Esa desproporcionalidad regulatoria no sólo distorsiona el mercado asegurador; debilita la credibilidad del propio Estado. Permitir que una aseguradora pública opere con reglas laxas mientras se exige rigor extremo al sector privado envía un mensaje peligroso, la ley es flexible cuando conviene políticamente. En ese ámbito desigual, la mala gobierno no se corrige ni se sanciona; se reproduce y se normaliza como maña administrativa.
19- La Dirección de Persecución de Lavado de Activos y Financiamiento del Terrorismo contaba con fundamentos suficientes para representar por tipología, sin obligación de escándalo mediático. Pagos sistemáticos de sobornos del 30–35%, uso de empresas interconectadas y movimientos financieros repetitivos sin sustento operante configuran lavado de activos en toda regla. La persecución no debió esperar denuncias públicas; debió activarse por patrón y peligro acumulado.
El caso SeNaSa demuestra que la corrupción administrativa y el lavado de activos no son fenómenos separados, sino fases de un mismo proceso. Cuando los flujos ilícitos no se interrumpen a tiempo, el daño financiero se multiplica y la trazabilidad se diluye. En este contexto, la tardanza institucional no es indeterminado ni técnica, es sencillo al delito, porque permite que el pasta se oculte, se legitime y se reintegre al sistema.
20- La inclusión de la Dirección Franquista de Inteligencia (DNI) como institución número vigésimo eleva el exploración a otro nivel.

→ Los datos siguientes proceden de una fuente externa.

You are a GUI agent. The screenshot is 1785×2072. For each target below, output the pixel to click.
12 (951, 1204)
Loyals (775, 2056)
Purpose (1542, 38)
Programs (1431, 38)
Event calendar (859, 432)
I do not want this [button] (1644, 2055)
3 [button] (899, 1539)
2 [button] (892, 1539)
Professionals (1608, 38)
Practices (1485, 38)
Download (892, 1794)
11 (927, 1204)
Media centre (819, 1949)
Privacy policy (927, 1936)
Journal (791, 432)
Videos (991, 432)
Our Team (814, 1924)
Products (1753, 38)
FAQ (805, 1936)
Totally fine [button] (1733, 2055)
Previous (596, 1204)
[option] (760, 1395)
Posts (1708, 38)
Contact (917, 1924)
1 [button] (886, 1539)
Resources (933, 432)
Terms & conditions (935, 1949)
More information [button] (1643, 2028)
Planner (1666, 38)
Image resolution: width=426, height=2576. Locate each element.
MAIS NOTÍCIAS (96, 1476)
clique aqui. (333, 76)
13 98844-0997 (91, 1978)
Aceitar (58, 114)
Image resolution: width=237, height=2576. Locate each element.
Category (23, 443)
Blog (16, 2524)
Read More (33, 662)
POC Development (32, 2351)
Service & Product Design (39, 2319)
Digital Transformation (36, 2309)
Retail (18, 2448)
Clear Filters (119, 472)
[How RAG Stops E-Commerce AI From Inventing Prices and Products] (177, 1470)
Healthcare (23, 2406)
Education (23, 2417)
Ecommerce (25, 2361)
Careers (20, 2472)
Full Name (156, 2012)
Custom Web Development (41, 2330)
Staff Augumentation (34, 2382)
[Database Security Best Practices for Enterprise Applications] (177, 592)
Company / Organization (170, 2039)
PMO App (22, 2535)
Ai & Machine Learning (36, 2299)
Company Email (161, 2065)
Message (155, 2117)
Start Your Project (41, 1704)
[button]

El colapso de la principal aseguradora pública del país, el manejo irregular de decenas de miles de millones de pesos y la existencia de redes empresariales concentradas constituyen un peligro clave. No se negociación solo de suministro o moralidad, sino de estabilidad institucional, económica y social.
El DNI no debía auditar contratos ni investigar penalmente, pero sí producir inteligencia estratégica y alertar al Presidente sobre amenazas relevantes para el Estado. Si no vio estas señales, falló por incapacidad técnica. Si las vio y no informó, falló por omisión molesto. En uno y otro escenarios, el Estado quedó sin sus “luceros” en un momento crítico, debilitando la capacidad de reacción preventiva del poder Ejecutor.
Por eso, SeNaSa no puede tratarse como una excepción peligrosa, sino como un precedente. Instituciones con consejos directivos politizados, suscripción discrecionalidad contractual, pagos per cápita, tercerizaciones extensivas, supervisión difusa y múltiples reguladores sin coordinación reproducen hoy las mismas condiciones de peligro. Ignorar esa similitud equivale a aceptar que el problema puede repetirse en otros sectores de la suministro pública.
En ese contexto, la creación de una nueva comisión técnica para validar contratos mayores a RD$5.0 millones no corrige el dictamen revelado por el caso SeNaSa, lo confirma. El problema nunca fue la desatiendo de instancias de control, sino la inoperancia —o complacencia— de las existentes. Añadir otra capa burocrática no fortalece el sistema; diluye responsabilidades, incrementa la retribución pública y normaliza la idea de que cuando el Estado error, la posibilidad es crear más estructuras en motivo de exigir cuentas a quienes incumplieron su deber.
Aquí la responsabilidad política es ineludible. Frente a un entramado de tal magnitud, la marcha de cancelaciones, sanciones administrativas o depuración institucional no puede interpretarse como casual. O se protegió a funcionarios que fallaron, o se confió más en versiones internas que en señales objetivas, o se conocía el problema y se toleró. Cualquiera de esas opciones es molesto. No por mala fe necesariamente, sino porque revela un examen del poder donde la reacción sustituye al control y la adhesión personal pesa más que la rendición de cuentas.